Originaires de pays où la situation économique est trop difficile pour laisser espérer une réinsertion, ces migrants peuvent avoir comme "perspective" de gagner l'Europe si l'instabilité persiste en Libye, pronostique l'avocate Claire Rodier du réseau Migreurop.
"Nous savons ce que pourraient être les conséquences de telles tragédies sur des flux migratoires devenus incontrôlables et sur le terrorisme. C'est toute l'Europe alors qui serait en première ligne", a estimé dimanche le président français Nicolas Sarkozy.

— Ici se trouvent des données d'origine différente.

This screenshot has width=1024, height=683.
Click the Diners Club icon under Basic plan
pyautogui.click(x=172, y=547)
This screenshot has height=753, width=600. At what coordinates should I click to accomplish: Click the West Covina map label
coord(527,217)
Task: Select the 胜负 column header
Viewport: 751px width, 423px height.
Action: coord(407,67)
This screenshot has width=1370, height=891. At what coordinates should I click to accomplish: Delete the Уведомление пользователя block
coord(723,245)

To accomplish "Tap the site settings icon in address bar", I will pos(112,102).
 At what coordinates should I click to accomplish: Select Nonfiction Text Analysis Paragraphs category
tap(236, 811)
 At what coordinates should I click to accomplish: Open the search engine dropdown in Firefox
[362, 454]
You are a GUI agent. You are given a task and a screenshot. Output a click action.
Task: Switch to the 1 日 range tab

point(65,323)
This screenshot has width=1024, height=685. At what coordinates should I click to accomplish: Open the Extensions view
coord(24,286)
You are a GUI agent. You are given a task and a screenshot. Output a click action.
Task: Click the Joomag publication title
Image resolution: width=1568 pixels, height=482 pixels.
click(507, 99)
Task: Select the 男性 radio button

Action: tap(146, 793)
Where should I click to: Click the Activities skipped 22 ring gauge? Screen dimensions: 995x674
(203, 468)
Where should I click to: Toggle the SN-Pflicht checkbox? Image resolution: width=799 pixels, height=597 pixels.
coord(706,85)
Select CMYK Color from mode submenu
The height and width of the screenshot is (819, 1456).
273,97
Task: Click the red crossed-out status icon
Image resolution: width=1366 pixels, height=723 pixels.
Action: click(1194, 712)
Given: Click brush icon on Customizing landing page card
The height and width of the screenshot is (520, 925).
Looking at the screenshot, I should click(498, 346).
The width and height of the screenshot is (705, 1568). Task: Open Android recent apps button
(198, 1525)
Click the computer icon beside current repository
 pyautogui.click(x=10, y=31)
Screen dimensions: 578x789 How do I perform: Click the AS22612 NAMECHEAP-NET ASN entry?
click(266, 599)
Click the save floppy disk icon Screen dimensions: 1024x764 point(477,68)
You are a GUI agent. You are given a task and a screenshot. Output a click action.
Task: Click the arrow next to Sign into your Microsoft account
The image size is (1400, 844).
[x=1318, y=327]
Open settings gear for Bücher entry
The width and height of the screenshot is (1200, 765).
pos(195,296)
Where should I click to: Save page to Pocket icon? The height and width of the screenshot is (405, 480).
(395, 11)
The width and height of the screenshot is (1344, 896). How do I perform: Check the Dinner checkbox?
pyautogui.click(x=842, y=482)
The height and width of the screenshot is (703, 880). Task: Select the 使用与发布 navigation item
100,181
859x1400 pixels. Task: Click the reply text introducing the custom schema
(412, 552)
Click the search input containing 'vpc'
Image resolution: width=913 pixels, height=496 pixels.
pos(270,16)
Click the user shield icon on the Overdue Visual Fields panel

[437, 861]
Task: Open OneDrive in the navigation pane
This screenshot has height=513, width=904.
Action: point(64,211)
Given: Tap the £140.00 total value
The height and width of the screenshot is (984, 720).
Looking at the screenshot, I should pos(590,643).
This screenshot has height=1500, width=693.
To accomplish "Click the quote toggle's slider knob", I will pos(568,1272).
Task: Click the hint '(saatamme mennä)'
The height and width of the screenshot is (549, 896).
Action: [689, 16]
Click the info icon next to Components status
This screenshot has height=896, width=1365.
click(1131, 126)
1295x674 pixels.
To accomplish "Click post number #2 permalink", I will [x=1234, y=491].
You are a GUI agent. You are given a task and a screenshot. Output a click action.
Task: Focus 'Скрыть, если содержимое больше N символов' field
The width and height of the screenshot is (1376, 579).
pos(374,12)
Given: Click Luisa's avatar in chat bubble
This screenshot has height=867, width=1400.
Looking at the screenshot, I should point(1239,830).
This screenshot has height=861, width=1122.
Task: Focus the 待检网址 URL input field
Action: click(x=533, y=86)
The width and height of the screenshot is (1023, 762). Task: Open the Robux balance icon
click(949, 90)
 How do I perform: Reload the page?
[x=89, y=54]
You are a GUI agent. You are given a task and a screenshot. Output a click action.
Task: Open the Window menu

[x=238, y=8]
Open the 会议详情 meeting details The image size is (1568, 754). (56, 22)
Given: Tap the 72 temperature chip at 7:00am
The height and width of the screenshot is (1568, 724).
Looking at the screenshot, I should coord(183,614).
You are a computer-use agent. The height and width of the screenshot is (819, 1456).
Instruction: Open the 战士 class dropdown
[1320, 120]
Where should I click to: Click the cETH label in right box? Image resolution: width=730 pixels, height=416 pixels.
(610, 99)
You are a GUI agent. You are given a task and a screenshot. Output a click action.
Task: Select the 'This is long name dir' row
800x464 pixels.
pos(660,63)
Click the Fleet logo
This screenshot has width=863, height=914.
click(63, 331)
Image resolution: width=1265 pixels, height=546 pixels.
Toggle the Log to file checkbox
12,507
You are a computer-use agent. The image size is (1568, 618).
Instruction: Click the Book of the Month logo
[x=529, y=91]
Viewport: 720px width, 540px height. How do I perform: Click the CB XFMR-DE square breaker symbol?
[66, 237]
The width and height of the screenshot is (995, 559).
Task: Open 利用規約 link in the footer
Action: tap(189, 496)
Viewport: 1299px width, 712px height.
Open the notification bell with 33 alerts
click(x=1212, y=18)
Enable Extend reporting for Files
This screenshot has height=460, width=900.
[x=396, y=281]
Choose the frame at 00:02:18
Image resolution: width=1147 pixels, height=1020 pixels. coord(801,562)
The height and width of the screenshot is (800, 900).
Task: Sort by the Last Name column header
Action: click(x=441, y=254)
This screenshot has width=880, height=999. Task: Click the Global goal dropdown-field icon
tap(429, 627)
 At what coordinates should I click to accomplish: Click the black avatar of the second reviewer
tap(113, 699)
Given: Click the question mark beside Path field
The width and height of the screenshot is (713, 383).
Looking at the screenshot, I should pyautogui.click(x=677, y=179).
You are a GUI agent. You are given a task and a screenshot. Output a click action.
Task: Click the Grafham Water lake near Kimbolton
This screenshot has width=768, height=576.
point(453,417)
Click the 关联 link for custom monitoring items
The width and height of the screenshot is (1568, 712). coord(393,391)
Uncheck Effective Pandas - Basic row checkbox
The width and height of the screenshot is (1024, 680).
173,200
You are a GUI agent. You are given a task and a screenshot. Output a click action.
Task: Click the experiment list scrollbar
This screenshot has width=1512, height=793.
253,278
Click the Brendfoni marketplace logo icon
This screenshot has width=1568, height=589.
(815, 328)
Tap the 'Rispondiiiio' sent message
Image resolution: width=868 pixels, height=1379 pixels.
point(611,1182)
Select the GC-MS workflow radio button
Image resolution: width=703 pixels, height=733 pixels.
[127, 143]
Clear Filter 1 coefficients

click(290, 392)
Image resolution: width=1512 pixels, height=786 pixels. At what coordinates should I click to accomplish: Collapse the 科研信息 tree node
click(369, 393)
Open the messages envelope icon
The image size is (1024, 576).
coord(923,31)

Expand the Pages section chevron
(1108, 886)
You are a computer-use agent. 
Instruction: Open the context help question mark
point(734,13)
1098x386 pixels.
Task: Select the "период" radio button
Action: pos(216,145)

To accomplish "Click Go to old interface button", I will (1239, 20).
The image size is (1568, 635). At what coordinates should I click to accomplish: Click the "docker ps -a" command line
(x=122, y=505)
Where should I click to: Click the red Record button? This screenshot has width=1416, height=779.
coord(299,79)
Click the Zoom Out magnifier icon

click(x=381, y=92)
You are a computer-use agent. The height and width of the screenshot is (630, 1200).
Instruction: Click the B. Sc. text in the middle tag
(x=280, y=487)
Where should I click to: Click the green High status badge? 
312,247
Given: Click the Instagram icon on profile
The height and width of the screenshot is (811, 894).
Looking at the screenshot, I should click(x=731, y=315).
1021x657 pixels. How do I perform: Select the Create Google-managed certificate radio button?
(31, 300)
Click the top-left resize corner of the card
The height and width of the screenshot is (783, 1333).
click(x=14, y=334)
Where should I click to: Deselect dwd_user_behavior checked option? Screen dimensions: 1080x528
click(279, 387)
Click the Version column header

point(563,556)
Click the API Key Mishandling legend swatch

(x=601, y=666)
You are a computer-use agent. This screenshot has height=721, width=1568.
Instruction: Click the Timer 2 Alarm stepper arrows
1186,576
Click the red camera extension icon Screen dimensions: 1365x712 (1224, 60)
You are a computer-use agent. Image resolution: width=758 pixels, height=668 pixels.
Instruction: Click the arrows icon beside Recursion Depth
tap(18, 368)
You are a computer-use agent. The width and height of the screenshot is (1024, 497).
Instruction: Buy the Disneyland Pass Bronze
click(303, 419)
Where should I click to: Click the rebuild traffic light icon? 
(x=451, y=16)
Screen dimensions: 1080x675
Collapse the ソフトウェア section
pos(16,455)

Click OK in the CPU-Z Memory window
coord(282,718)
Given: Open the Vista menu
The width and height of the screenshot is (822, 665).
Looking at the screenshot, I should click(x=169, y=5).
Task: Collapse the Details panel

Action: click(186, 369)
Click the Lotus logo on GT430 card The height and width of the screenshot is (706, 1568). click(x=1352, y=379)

"Nous devons tout faire" pour que "ces forces vives restent sur le territoire de leur pays" et "puissent concourir au développement économique", estime pour sa part Dominique Paillé, le président de l'Office français pour l'Immigration et l'Intégration (Ofii).
Avant même l'insurrection en Libye, quelque 6.000 Tunisiens étaient arrivés en quelques jours sur l'île italienne de Lampedusa avec l'espoir de rejoindre la France.
Pourtant, Rome n'a pas été entendu par tous ses partenaires européens mis en garde contre un risque humanitaire "catastrophique" et un afflux de réfugiés libyens.
Après l'Italie, M. Sarkozy a demandé à l'UE la réunion d'un sommet pour décider d'une "stratégie commune" face à la crise libyenne.
La situation dans le monde arabe et les errements de la diplomatie française l'ont même conduit à un remaniement ministériel dimanche, avec des nouveaux ministres des Affaires étrangères, Alain Juppé et de l'Intérieur, avec Claude Guéant, bras droit à l'Elysée de Nicolas Sarkozy.
"Avec les autres pays européens nous ferons preuve d'une très grande fermeté à l'égard de l'immigration illégale", a prévenu François Fillon.
Mais le Premier ministre veut croire que "le meilleur moyen" d'éviter le flux migratoires "c'est d'aider la Tunisie à réussir, c'est d'aider l'Egypte à réussir, c'est de faire en sorte que la situation se stabilise rapidement en Libye".
La France va "accompagner, soutenir, aider les peuples qui ont choisi d'être libres", a assuré le chef de l'Etat.
Ce discours "est hypocrite et paradoxal", juge Claire Rodier qui appelle l'Europe à la "solidarité", la jugeant "tout à fait capable d'assumer ces situations de crise".